Menemukan orang yang akan menjaga bahagia itu. Sulit. Setelah aku berlari, aku
kehilangan arah. Setelah aku terjatuh, aku tak mampu bangun. Rasanya aku ingin mati. Tapi mati pun tidak lebih mudah dari hidup. Percuma
jika kau ingin mati tapi kau sulit untuk mati. Aku tak mengerti, namun aku
mampu bersandiwara seperti ini. Aku mampu menghias hidup palsuku ini. Mampu
tertawa dengan orang lain. Tapi apa salahku, sehingga aku hanya bisa
melakukannya pada hidup ilusiku. Ketika aku ingin melanjutkannya pada dunia
nyata, aku tak mampu. Aku menangis, Aku berteriak. Aku terhempas. Berkali ku
mencoba, tetap gagal. Apakah yang orang katakan itu benar? Namun aku tak
merasakannya waktu itu. Aku harus bagaimana? Membangun dongengku pada kisah
yang nyata? Menciptakan kebahagiaan dengan orang lain? Seseorang? Haha. Aku
hanya bisa tertawa. Aku merasa tak ingin melakukannya. Aku merasa bahwa itu
hanya khayalan yang sebenarnya. Tapi, seketika aku berpikir kembali. Apakah
aku mampu menemukan orang itu? Orang yang mampu membantuku tertawa? Itu
mustahil kan? Aku hampir kehilangan harap. Sampai suatu saat nanti ku temukan
seseorang yang mampu menggenggam bahagiaku. Aku masih takut. Aku akan selalu
takut. Aku hanya ingin menorehkan pada tulisan. Apalah sebuah tulisan, aku tak
mengharap sebuah karya. Aku hanya mampu melampiaskan pada tulisan. Bahkan aku
tak mampu menceritakan kepada siapa pun. Siapa pun. Aku membisu ketika ditanya
“Mengapa kau diam? Kau bosan?” Aku hanya bisa tersenyum, berkata tak apa dan
berlalu dari mereka. Aku terasa terasingkan. Aku tak mengerti. Apa itu yang
dimaksud menyadarkanku bahwa aku hanya bersandiwara?
Apa mungkin aku, aku melakukan
kesalahan sehingga aku tak mampu bahagia? Apa aku berlebihan menanggapi semua
hal? Kalau aku menganggap remeh itu pun salah. Jadi aku harus bagaimana?

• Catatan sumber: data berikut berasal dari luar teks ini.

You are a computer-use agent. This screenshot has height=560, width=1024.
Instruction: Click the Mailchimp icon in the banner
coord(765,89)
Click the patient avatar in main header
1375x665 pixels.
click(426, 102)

Mungkin aku kurang bersyukur diberikan hidup seperti ini. Setiap kali, di
keramaian pun, tatapanku kosong dan berkaca. Hampir hampir aku mengakui aku
memiliki mata kaca. Aku tahu mataku tak mampu berkata. Apalagi bibirku ini yang
seketika membeku. Aku benar-benar tak punya teman yang nyata. Yang mampu
membaca dan mengerti bagaimana sebenarnya keadaanku. Mungkin orang melihatku
selalu tertawa, dan sedikit lugu. Namun, mereka tidak melihat beban yang
kupapah hingga lelahnya aku tertawa. Aku bukan tertawa karena bahagia, karena
tidak punya masalah. Namun karena aku tak mampu menangis di hadapan khalayak.
Aku lelah harus mencoba menceritakannya pada dunia. Aku tak mampu mengutarakan
masalahku. Hingga aku terbayang oleh bebanku sendiri. Hingga aku tertawa di
atas penderitaanku. Aku tersenyum melihat dunia yang sebenarnya tak bisa
menghiburku. Aku lugu dan sedikit kurang tanggap karena tak mau orang lain
memahamiku. Tapi sungguh, aku ingin ada orang yang tahu. Aku bukanlah orang
yang periang. Yang selalu tertawa dan tersenyum dan tak tahu apa-apa. Bahkan
aku terkadang mengetahui apa yang kalian lihat dariku. Bagaimana kalian
memandangku. Bagaimana kalian menjelaskan aku yang seperti pandangan kalian.
Aku hanya bisa bersandiwara.
Aku lelah menangis disetiap
kesendirianku. Atau bahkan tak mampu menangis di keramaian sana. ”La Tahzan.”
Aku tegarkan diri ini dengan berkali- kali mengatakan itu. Mungkin sampai aku
bosan mengatakannya. Namun, aku tetap ingin merasa sendiri. Aku bisa tertawa
lepas maupun meneteskan air mata yang sekarang aku tak mampu mengartikannya.
Hatiku sudah cukup kaku dan membeku. Seperti aku hidup dalam bongkahan batu di
hilir sungai.
Hanya aku,
semesta dan Tuhan yang tahu mengapa aku begini. Yang jelas aku hanya mencoba
melepas beban dengan menulis ini. Sebuah sajak atau mungkin curhatan lepas yang
luasnya seperti cerpen seorang siswa SMA labil. Sebuah sajak pelepas penat
untuk diriku yang tak mampu bangun dari kepura-puraan.